======== SUPPLIED ENTRIES

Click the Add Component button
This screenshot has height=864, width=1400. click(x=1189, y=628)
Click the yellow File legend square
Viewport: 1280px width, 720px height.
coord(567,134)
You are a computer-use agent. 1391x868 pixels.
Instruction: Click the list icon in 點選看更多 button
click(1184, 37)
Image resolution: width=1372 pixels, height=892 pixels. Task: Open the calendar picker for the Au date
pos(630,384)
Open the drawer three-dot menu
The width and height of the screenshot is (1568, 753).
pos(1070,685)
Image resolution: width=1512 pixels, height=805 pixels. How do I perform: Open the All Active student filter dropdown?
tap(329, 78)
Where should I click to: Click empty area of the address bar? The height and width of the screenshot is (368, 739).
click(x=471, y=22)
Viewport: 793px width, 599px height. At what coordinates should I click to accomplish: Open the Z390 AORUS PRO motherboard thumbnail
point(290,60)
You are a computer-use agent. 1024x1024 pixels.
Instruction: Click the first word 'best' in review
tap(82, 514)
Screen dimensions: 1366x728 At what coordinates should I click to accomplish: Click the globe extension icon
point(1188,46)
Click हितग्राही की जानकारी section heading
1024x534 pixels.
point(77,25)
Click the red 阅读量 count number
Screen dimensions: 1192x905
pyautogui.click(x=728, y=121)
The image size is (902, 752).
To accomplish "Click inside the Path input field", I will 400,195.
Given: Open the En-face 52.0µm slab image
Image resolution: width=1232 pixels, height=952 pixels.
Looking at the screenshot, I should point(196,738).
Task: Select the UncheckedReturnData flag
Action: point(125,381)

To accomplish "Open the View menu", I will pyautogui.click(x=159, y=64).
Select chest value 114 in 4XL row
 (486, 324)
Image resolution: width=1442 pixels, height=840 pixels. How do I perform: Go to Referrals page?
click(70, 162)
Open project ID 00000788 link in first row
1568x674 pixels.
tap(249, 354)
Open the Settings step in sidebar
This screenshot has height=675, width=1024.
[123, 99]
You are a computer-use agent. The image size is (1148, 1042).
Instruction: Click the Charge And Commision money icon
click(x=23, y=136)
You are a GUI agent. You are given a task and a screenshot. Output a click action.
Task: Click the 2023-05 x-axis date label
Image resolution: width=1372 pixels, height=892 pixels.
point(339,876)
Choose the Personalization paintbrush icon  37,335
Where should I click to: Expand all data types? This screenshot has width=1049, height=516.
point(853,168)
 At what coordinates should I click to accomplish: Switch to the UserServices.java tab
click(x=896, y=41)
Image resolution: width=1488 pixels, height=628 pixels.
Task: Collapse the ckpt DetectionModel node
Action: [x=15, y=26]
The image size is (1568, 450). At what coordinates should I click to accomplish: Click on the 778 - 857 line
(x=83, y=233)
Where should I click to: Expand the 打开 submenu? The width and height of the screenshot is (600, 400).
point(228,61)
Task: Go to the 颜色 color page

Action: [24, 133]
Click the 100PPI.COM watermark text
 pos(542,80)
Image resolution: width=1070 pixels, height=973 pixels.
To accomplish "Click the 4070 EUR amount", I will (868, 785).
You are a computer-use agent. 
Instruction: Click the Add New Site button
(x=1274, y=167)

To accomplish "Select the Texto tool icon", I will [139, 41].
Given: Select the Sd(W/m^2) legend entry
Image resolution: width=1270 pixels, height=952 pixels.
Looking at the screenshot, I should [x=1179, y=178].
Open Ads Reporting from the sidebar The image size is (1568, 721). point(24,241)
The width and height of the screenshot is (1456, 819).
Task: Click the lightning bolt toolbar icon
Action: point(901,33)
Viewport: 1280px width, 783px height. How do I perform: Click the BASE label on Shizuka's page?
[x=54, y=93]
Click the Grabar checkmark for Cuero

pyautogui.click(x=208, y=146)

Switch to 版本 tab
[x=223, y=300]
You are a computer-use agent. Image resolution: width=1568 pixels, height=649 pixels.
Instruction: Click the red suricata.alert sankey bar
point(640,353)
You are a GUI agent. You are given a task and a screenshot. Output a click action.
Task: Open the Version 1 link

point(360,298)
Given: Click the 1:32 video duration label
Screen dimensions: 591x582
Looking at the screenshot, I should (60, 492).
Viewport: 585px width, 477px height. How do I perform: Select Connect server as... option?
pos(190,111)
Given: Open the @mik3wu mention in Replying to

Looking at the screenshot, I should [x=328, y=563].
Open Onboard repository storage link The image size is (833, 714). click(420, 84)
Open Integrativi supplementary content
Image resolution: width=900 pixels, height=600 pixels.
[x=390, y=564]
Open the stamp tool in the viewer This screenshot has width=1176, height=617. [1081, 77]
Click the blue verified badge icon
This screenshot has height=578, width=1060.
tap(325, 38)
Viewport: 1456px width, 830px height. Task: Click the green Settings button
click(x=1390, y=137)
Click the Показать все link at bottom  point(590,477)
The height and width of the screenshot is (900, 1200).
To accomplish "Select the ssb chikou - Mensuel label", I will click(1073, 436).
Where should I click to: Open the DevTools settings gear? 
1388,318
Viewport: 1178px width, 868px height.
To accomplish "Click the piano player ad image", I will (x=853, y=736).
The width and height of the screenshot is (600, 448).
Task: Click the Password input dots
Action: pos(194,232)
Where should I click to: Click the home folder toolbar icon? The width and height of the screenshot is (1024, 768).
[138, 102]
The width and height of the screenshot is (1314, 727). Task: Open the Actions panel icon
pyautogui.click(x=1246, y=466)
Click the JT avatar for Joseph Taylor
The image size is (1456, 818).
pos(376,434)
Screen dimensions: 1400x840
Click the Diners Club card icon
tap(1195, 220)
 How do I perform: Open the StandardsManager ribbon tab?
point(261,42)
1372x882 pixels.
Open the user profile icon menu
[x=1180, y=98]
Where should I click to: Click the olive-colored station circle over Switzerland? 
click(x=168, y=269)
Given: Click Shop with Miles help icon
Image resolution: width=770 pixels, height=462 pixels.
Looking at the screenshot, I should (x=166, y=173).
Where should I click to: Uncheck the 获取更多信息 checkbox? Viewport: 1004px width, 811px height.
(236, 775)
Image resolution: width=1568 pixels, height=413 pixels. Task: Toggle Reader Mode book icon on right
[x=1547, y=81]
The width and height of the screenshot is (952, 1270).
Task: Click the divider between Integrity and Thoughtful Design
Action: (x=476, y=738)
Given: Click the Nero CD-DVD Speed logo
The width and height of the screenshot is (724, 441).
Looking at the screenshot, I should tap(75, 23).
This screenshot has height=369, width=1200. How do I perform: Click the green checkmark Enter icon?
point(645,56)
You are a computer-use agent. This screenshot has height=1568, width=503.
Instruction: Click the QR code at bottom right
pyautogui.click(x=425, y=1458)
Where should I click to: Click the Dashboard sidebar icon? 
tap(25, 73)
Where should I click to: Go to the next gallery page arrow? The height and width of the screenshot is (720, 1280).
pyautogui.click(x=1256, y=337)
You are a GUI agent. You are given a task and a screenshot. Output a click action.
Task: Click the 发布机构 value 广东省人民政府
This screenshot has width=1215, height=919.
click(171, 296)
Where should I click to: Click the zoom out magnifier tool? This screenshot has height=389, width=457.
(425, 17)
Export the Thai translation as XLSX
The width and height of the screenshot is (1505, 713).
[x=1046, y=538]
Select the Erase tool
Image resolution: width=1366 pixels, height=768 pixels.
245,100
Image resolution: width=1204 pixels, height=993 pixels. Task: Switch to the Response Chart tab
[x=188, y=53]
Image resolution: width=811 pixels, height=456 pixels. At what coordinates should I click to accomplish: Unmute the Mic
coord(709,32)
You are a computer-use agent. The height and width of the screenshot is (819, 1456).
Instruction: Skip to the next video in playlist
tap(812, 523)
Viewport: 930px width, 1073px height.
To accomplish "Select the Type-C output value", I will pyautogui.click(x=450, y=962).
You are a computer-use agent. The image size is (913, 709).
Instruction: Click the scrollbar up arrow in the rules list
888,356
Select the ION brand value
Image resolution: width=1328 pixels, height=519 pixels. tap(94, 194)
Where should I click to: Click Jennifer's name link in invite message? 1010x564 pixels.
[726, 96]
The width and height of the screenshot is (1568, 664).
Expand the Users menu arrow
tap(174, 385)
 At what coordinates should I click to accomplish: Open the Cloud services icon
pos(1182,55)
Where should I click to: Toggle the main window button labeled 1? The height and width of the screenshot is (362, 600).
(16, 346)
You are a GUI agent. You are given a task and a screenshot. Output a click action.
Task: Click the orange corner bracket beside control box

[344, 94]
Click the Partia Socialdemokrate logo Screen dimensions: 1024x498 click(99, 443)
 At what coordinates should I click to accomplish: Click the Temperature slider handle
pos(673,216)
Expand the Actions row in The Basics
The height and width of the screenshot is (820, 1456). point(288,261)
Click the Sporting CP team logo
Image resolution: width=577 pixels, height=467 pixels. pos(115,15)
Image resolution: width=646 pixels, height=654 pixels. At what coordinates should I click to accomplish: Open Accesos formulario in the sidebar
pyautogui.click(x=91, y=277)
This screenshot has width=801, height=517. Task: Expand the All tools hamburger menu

================

> _YOUR TASK_:
Copy, with no changes, the lines from the one containing "How do I perform: Open the StandardsManager" through the one containing "point(645,56)", both included.

> _SOLUTION TO THIS EXERCISE_:
 How do I perform: Open the StandardsManager ribbon tab?
point(261,42)
1372x882 pixels.
Open the user profile icon menu
[x=1180, y=98]
Where should I click to: Click the olive-colored station circle over Switzerland? 
click(x=168, y=269)
Given: Click Shop with Miles help icon
Image resolution: width=770 pixels, height=462 pixels.
Looking at the screenshot, I should (x=166, y=173).
Where should I click to: Uncheck the 获取更多信息 checkbox? Viewport: 1004px width, 811px height.
(236, 775)
Image resolution: width=1568 pixels, height=413 pixels. Task: Toggle Reader Mode book icon on right
[x=1547, y=81]
The width and height of the screenshot is (952, 1270).
Task: Click the divider between Integrity and Thoughtful Design
Action: (x=476, y=738)
Given: Click the Nero CD-DVD Speed logo
The width and height of the screenshot is (724, 441).
Looking at the screenshot, I should tap(75, 23).
This screenshot has height=369, width=1200. How do I perform: Click the green checkmark Enter icon?
point(645,56)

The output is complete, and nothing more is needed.